Denúncia contra juíza em caso de falso condomínio em Jacuípe é arquivada
A polêmica envolvendo o reconhecimento ou não de um suposto condomínio em Barra do Jacuípe, Litoral de Camaçari, na Região Metropolitana de Salvador, ganhou novo desdobramento nesta semana. A Corregedoria do Tribunal de Justiça da Bahia (TJ-BA) determinou o arquivamento da representação apresentada contra a juíza Elbia Rosiane Sousa de Araujo Lyra, titular da 2ª Vara do Sistema dos Juizados Especiais de Camaçari.
A denúncia havia sido protocolada por Raffaella Maria Menni, moradora do chamado “condomínio” Planeta Água, que teve bens penhorados, incluindo carro e moto e conta bancária bloqueada após se recusar a pagar as taxas condominiais. Ela alegou que a magistrada teria desconsiderado parecer oficial da Procuradoria do Município e decisão de outra vara, que contestam a existência do condomínio.
Segundo a Prefeitura de Camaçari, o local não se trata de um condomínio regularizado, mas de um loteamento aprovado em 1980, sob o nome Vale da Landirana. Em nota, o Executivo municipal reforçou que segue válido o Ofício nº 00923/2021, que afirma não haver registro do Condomínio Planeta Água na Secretaria de Desenvolvimento Urbano (Sedur). Conforme o documento, o loteamento é regido pela Lei Federal 6.766/79, que regula o parcelamento do solo urbano, e todas as vias e áreas verdes pertencem ao patrimônio público, o que, na interpretação da prefeitura, impede a cobrança de taxas obrigatórias aos moradores.

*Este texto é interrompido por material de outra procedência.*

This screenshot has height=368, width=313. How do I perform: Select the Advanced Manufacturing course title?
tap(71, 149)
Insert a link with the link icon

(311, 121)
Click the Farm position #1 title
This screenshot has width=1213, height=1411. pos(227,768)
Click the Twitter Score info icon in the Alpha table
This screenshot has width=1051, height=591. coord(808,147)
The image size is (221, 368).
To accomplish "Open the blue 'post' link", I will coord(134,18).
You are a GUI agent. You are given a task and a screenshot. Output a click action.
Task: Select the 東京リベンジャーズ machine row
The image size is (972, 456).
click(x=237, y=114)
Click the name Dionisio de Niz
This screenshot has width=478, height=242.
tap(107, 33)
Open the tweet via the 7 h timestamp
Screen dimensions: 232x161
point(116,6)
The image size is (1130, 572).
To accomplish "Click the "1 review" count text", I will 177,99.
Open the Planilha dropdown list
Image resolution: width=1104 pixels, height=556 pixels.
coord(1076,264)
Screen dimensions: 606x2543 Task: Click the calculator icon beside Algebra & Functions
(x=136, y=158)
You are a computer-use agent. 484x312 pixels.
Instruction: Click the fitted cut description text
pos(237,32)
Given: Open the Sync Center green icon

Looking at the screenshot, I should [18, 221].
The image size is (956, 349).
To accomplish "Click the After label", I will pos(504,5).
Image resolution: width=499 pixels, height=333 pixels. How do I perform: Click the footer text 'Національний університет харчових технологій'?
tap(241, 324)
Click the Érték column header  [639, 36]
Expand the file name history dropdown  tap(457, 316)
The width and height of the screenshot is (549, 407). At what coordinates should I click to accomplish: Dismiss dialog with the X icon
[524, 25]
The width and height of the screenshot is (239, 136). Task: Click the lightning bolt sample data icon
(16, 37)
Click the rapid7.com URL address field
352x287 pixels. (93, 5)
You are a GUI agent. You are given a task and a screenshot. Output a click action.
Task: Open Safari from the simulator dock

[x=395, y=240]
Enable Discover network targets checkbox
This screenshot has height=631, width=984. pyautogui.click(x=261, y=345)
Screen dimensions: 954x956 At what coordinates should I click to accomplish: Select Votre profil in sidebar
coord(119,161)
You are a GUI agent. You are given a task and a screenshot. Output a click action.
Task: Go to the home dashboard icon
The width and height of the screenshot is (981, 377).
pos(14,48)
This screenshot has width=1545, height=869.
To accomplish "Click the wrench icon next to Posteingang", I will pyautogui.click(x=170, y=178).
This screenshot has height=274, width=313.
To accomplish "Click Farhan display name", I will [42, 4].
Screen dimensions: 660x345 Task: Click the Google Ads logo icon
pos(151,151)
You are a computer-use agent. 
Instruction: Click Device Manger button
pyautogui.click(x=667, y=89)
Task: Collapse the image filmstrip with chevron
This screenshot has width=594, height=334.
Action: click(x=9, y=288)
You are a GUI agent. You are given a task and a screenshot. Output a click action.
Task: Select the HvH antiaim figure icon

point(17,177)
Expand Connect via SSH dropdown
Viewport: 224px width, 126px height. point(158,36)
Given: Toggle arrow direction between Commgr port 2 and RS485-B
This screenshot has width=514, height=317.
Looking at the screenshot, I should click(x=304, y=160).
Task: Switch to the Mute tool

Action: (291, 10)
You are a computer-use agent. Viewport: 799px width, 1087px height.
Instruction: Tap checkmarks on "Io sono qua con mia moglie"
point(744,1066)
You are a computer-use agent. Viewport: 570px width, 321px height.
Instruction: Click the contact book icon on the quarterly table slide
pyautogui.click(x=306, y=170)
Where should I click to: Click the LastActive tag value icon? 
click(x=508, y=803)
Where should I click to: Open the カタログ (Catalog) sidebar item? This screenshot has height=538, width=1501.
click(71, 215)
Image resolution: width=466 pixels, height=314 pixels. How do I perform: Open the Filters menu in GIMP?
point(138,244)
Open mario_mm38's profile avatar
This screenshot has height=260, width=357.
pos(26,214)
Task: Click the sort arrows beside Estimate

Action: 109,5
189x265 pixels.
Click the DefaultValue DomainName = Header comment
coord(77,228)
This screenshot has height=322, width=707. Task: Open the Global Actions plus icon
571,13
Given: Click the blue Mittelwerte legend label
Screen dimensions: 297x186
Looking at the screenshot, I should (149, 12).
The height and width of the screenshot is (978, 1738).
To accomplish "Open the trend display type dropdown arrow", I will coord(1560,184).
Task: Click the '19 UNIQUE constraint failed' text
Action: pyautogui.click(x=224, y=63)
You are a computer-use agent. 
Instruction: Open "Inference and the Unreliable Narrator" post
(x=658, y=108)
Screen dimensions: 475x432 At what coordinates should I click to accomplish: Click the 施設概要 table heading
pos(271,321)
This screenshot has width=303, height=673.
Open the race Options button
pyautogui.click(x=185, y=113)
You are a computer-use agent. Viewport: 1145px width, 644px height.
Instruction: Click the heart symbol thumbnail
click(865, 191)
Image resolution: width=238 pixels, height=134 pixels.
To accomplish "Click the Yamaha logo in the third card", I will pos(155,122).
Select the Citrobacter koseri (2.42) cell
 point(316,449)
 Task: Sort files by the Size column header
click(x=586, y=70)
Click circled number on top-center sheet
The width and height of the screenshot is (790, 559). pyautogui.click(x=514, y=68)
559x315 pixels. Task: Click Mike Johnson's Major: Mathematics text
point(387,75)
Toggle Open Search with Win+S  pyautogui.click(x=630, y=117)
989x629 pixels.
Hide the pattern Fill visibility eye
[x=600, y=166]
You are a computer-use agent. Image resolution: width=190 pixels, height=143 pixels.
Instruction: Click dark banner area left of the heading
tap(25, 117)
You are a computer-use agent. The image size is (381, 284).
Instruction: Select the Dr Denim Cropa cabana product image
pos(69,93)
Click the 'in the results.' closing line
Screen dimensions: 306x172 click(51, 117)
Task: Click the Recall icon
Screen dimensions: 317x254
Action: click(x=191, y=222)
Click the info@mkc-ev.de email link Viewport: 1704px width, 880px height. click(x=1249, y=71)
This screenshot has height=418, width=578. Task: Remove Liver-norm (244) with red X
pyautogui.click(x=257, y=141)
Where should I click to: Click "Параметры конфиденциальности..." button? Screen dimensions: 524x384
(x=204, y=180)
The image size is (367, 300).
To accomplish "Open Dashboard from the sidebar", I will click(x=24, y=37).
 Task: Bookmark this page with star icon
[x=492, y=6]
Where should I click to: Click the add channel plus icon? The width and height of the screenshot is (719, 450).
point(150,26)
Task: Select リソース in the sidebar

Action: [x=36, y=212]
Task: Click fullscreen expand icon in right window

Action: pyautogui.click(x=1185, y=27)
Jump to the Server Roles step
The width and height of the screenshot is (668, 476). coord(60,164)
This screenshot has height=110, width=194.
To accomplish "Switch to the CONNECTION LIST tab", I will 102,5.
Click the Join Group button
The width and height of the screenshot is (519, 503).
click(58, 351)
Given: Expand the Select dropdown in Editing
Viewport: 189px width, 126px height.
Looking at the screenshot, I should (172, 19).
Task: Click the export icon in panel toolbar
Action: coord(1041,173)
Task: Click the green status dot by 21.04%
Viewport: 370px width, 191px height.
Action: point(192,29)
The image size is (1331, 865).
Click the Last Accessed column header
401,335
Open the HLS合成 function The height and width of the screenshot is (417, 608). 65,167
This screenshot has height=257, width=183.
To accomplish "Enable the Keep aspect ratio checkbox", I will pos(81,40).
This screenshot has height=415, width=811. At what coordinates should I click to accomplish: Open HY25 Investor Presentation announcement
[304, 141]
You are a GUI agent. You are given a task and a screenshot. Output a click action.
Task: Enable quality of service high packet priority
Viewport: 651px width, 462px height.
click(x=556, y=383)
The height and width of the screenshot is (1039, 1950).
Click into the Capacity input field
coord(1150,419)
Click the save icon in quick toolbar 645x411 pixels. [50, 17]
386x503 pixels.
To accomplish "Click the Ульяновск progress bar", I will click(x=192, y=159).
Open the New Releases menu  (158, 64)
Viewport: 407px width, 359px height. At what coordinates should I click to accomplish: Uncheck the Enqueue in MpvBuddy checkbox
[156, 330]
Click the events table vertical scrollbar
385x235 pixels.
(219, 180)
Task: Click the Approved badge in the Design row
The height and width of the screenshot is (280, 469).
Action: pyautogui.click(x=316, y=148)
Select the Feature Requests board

Apesar do entendimento municipal, o juiz corregedor Eduardo Carvalho destacou que o local possui cadastro regular na Receita Federal e que já existe uma ação civil pública tramitando sobre o tema. Ele afirmou ainda que não houve qualquer violação ao contraditório ou à ampla defesa, ressaltando que inexiste determinação judicial para suspensão dos processos envolvendo o Planeta Água.
Com a decisão, a representação contra a juíza foi arquivada, mas os moradores ainda podem recorrer. A reportagem do Correio da Bahia, entrou em contato com o Tribunal de Justiça da Bahia para se posicionar oficialmente sobre o caso, porém não houve resposta até a publicação desta matéria.